Raymond also added that the legislature is considering updating reporting requirements for towns regarding cybersecurity. He noted that many governments could be rightly hesitant to share information that deals with their security, but he encouraged towns to report breaches to the Connecticut Intelligence Center Unit (CTIC).
Municipalities are required by law to report to the IRS if they think tax data is compromised and certain other breaches have to be reported to the State Attorney General, but Raymond said that gaps in current reporting requirements somewhat limit the state’s understanding of what towns face.
“We don’t have great visibility into what’s happening at the municipal level,” Raymond said. “Obviously, on behalf of state agencies we have a really good view on what that looks like, but municipalities are often on their own from their technology perspective.”
Most Breaches Begin with Human Error
Joseph DeLuise, director of information technology for the Connecticut Conference of Municipalities (CCM) and the Connecticut Interlocal Risk Management Agency (CIRMA), said that education for public sector employees is critical for cybersecurity defense.
He said the overwhelming majority of cybersecurity breaches at government agencies begin with an employee falling prey to a phishing scam — clicking on a dangerous link, entering their password into a fake login screen, or otherwise inadvertently giving a malicious actor access to the system.
“Most breaches are the result of human error,” DeLuise said. “It wasn’t a brute force attack. It was someone making a mistake at the keyboard.”
DeLuise frequently gives workshops to CCM member towns on cybersecurity, during which he said awareness of email threats is one of his greatest focuses.
CIRMA also offers insurance plans for most of the state’s municipalities to provide cybersecurity coverage, DeLuise said.
DeLuise said that the federal government, through a department of the Cybersecurity and Infrastructure Security Agency (CISA) also offers cybersecurity defenses at no charge to local agencies.
A Shortage of Professionals
An additional problem for town defenses on cybersecurity is a shortage of trained cybersecurity professionals. Raymond said that he had seen reports of over 3,000 unfilled jobs in cybersecurity, and DeLuise noted that town governments could be competing with large companies in the private sector for a small pool of applicants.
That shortage is “particularly acute in Connecticut, but it’s not a problem that’s unique to Connecticut,” DeLuise said. “It’s an issue we do have, which makes it even more difficult for municipalities to get access to those issues.”

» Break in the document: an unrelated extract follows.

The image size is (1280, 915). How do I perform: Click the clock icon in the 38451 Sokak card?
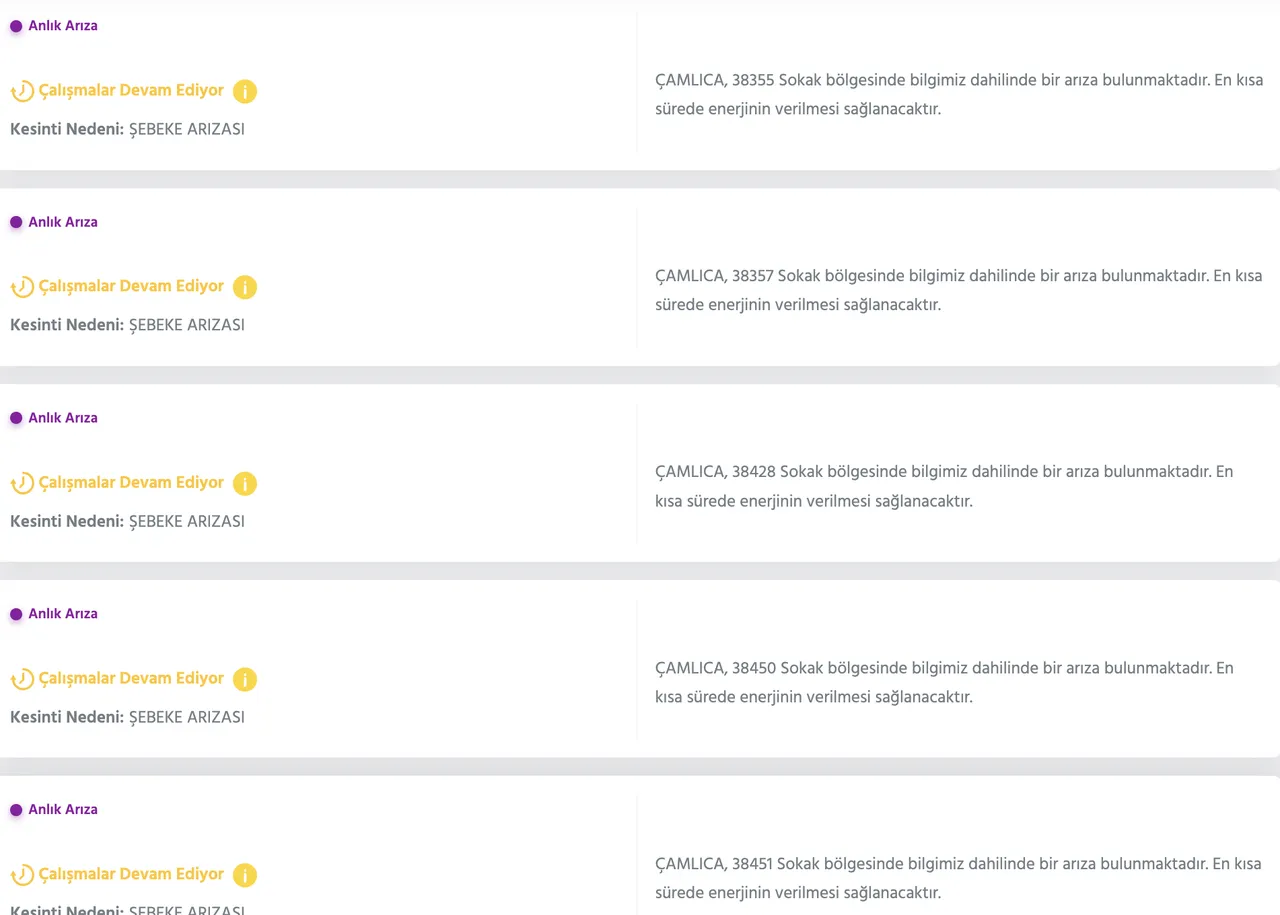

Raymond said that Connecticut’s councils of government, state agencies, and the Connecticut chapter of the Association of Government IT Leaders (GMIS) have looked for increasing ways to share services between municipalities for cybersecurity.
“The danger,” Raymond said, “is for our elected officials, to say, ‘My tech guys have this and I don’t have to consider it because it’s a technology thing.’ People really do need to understand the value of their data, why people are interested in disrupting what they do, and specifically what we are doing — as a state or as a municipality — to lower our risks, and if we can create those kinds of discussions, that’s going to be the fastest way for us to improve.”